## DIRECTIONS
Any pictures in the records below must be left out when you repeat the lines from the line containing "Image resolution: width=842" through the line containing "The height and width of the screenshot is (984, 617)." exactly.

(Stored items)
-- Opening Marker --

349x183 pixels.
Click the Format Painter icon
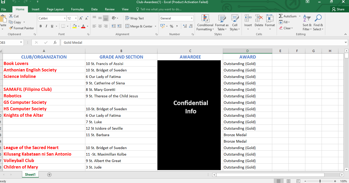(11, 28)
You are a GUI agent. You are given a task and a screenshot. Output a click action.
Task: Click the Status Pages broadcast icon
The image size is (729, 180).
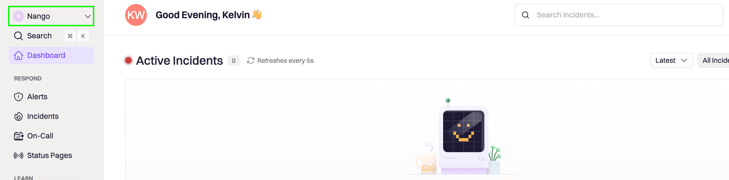tap(18, 155)
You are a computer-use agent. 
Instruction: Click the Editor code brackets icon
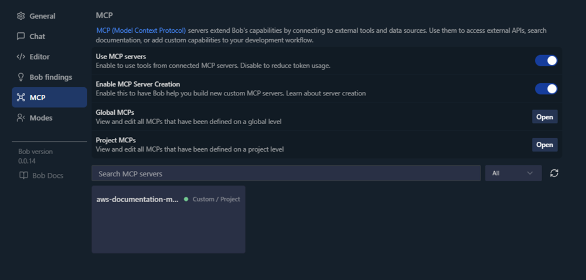(x=21, y=57)
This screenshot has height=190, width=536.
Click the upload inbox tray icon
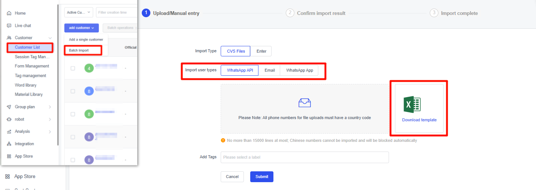(304, 103)
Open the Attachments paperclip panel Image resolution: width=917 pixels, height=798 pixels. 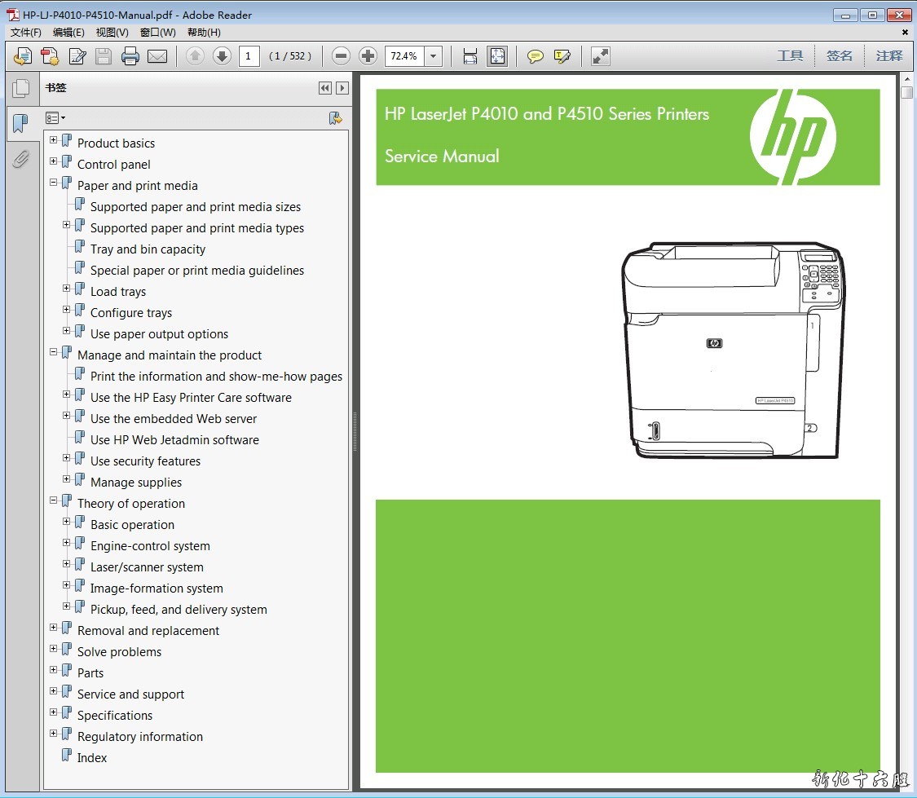click(20, 158)
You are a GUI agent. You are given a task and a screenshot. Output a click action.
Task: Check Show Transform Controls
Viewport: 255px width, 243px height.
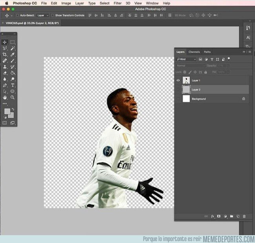pyautogui.click(x=53, y=15)
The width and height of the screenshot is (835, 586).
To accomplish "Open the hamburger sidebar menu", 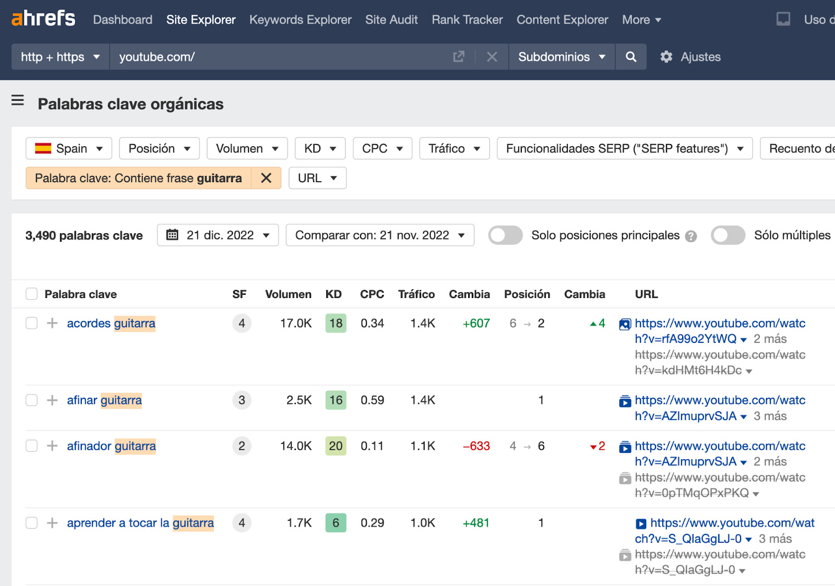I will point(18,100).
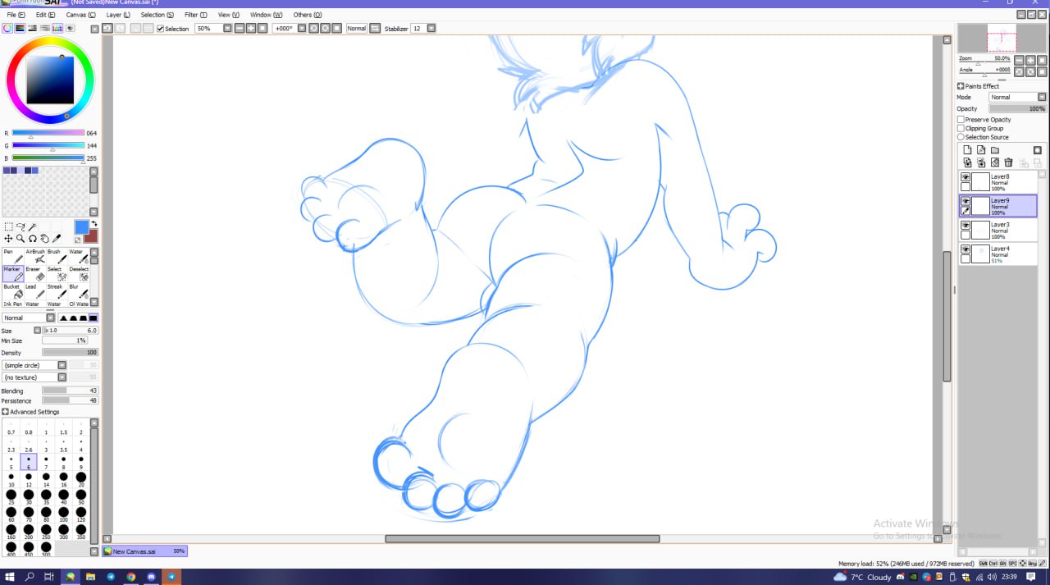Click the Density slider bar
The image size is (1050, 585).
70,353
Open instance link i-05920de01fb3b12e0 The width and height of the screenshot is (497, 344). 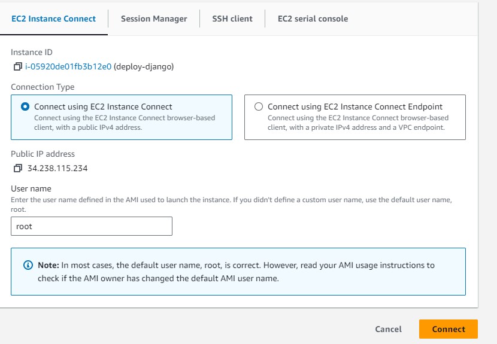tap(68, 67)
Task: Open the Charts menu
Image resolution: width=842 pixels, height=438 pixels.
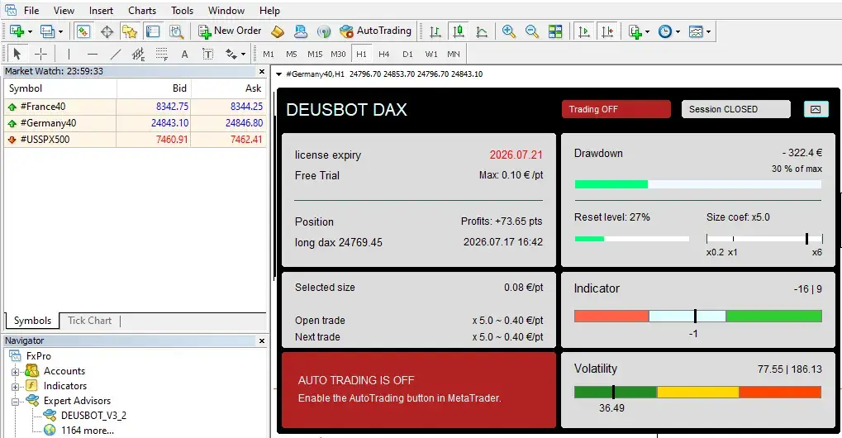Action: tap(142, 11)
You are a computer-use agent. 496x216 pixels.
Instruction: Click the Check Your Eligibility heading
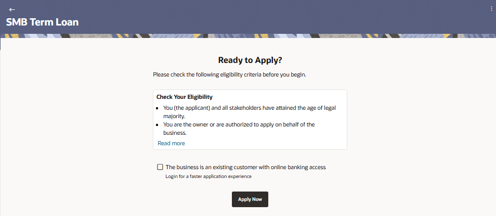[x=185, y=97]
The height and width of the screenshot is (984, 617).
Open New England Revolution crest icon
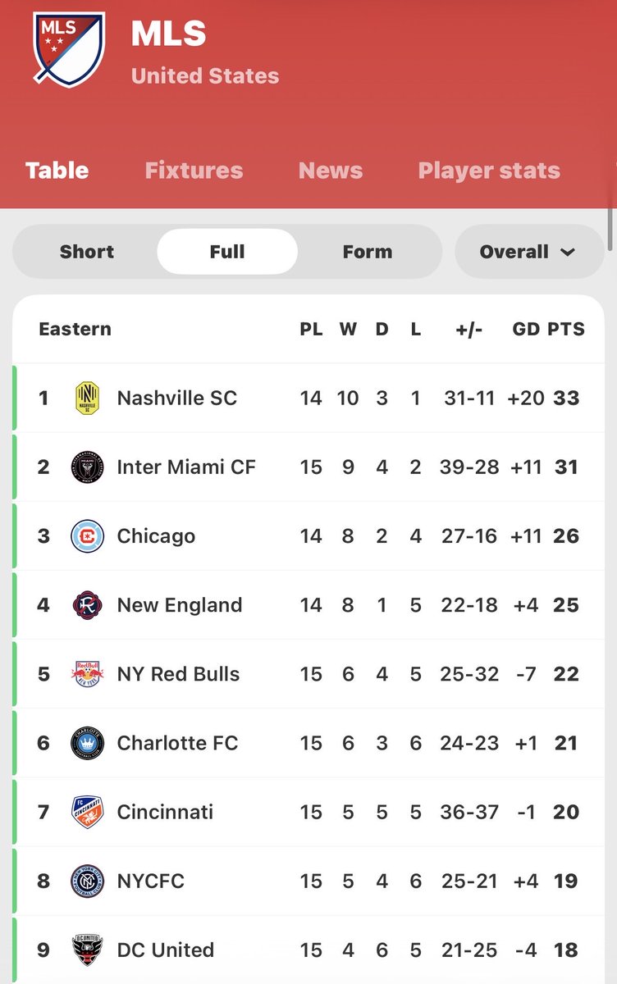click(87, 605)
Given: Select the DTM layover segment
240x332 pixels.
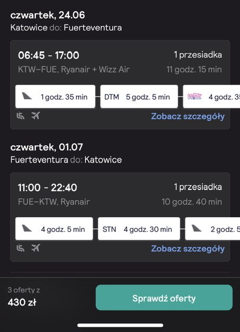Looking at the screenshot, I should coord(139,96).

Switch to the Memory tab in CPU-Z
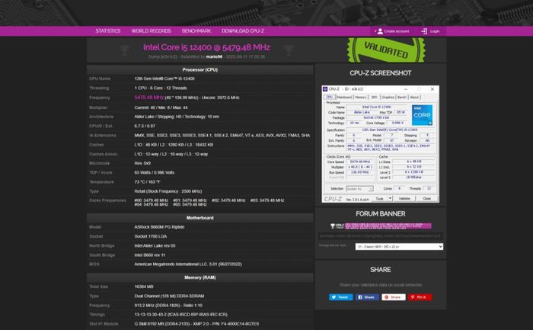click(360, 97)
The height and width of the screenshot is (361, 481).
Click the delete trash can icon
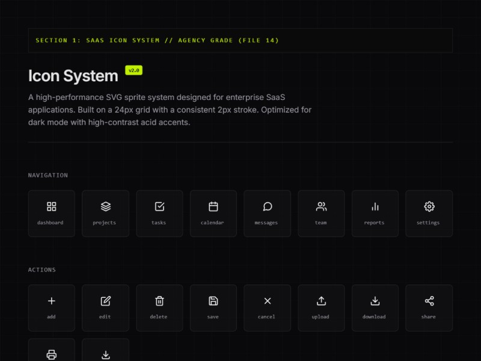159,301
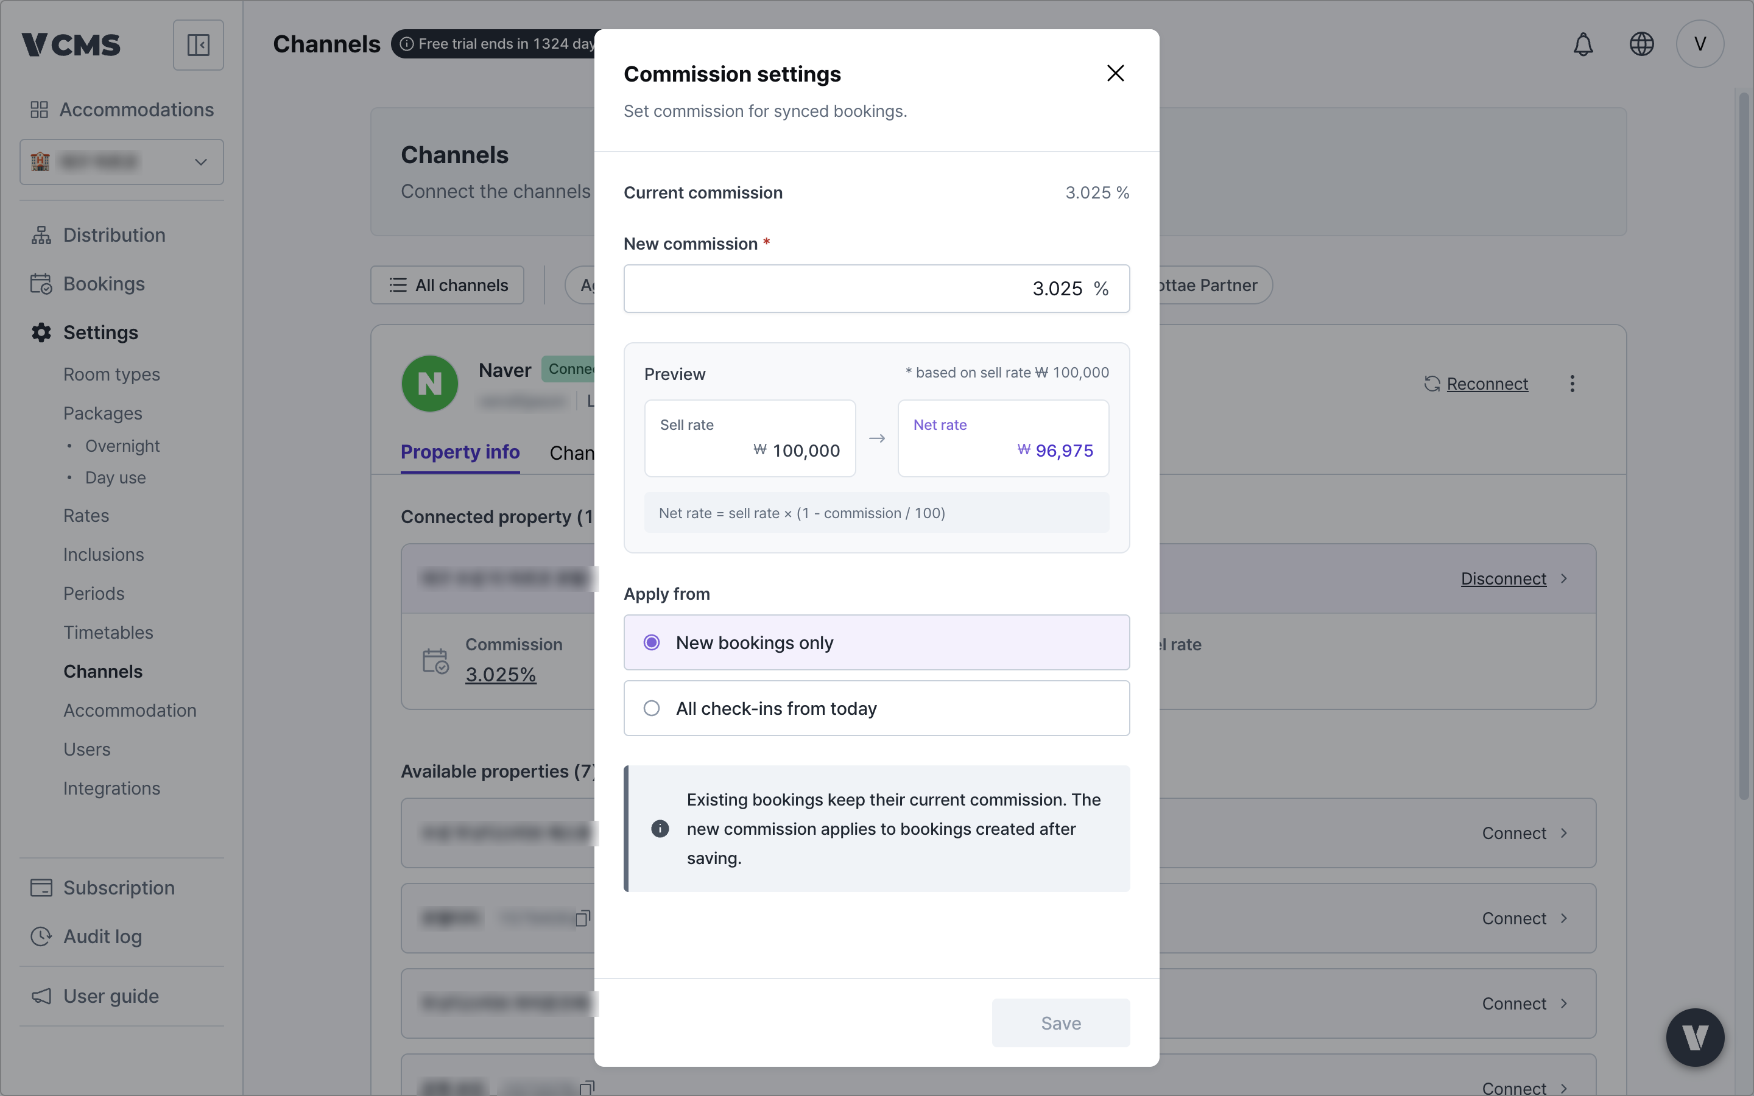Click the page vertical scrollbar
The width and height of the screenshot is (1754, 1096).
[x=1744, y=449]

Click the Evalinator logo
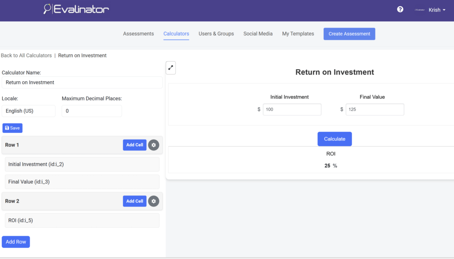pos(76,9)
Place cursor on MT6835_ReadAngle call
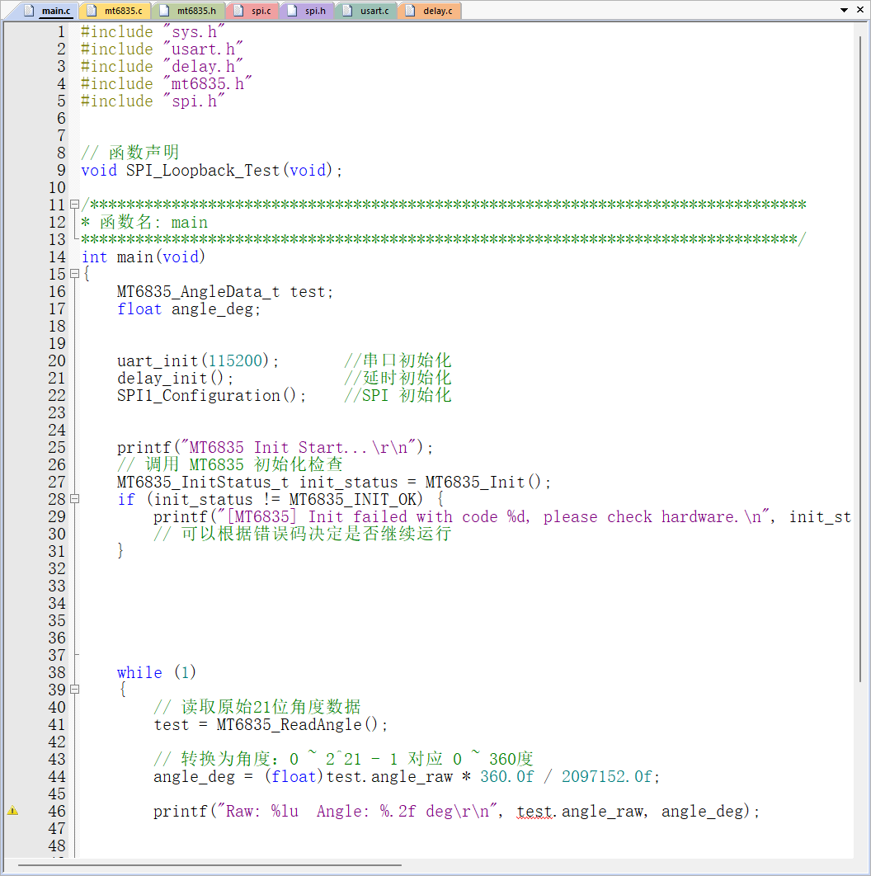Screen dimensions: 871x876 coord(289,724)
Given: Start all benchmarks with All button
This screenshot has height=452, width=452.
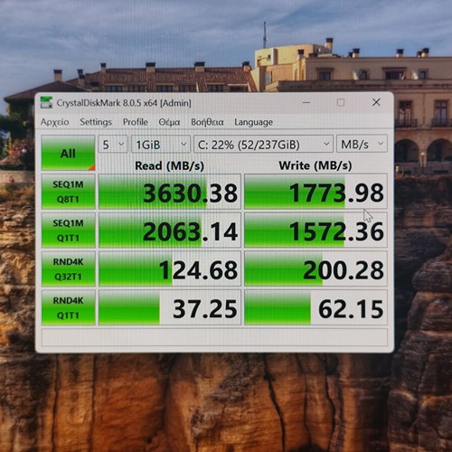Looking at the screenshot, I should click(69, 153).
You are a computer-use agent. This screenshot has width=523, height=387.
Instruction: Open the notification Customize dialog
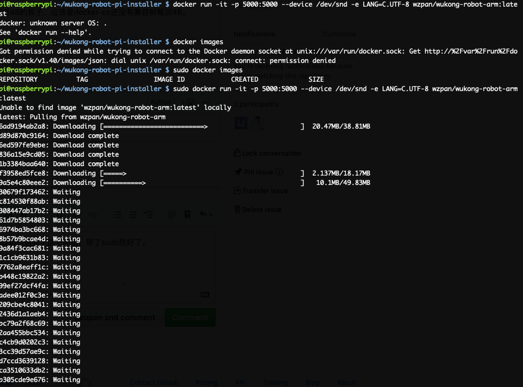tap(339, 34)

-- Closing Marker --

## OUTPUT BELOW
Image resolution: width=842 pixels, height=438 pixels.
Action: tap(142, 11)
You are a computer-use agent. 496x216 pixels.
Instruction: Click the Check Your Eligibility heading
[x=185, y=97]
The height and width of the screenshot is (984, 617).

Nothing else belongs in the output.